Start of Dataset content

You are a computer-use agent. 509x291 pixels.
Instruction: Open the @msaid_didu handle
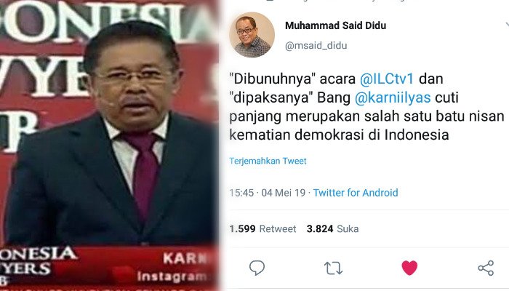pos(316,45)
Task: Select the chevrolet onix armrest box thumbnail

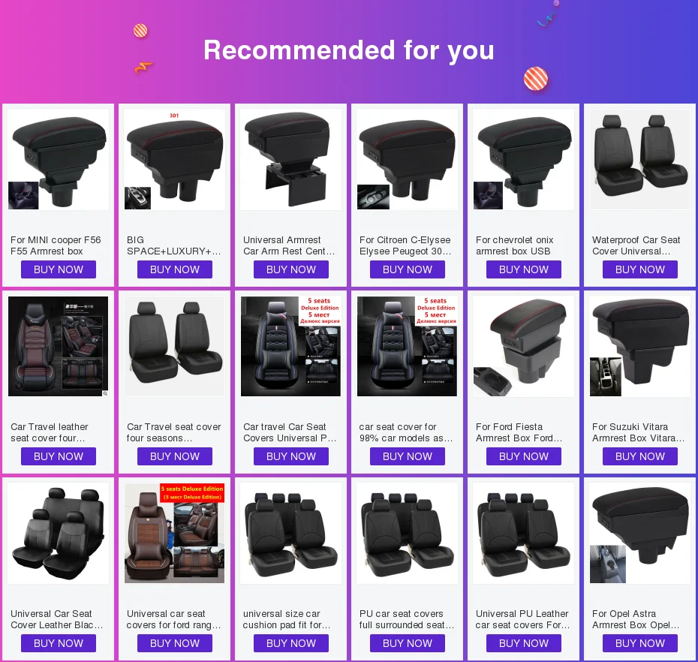Action: (524, 159)
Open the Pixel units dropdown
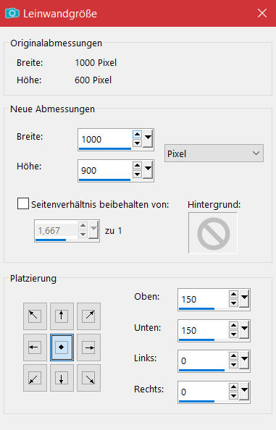The image size is (276, 430). click(x=214, y=153)
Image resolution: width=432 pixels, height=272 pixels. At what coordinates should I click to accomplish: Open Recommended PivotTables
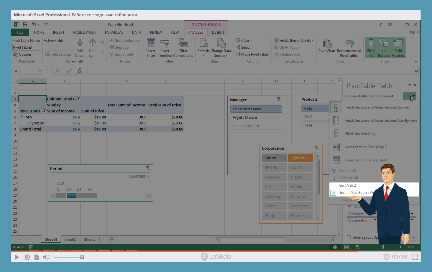click(x=349, y=48)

End of Dataset content

> _Exercise goal_
Only the lines from the one with "Instruction: Open the @msaid_didu handle" through the end of the data, both ends included, should be written out exactly, and no pictures should appear.

> _Exercise solution_
Instruction: Open the @msaid_didu handle
pos(316,45)
Task: Select the chevrolet onix armrest box thumbnail

Action: (524, 159)
Open the Pixel units dropdown
The image size is (276, 430). click(x=214, y=153)
Image resolution: width=432 pixels, height=272 pixels. At what coordinates should I click to accomplish: Open Recommended PivotTables
click(x=349, y=48)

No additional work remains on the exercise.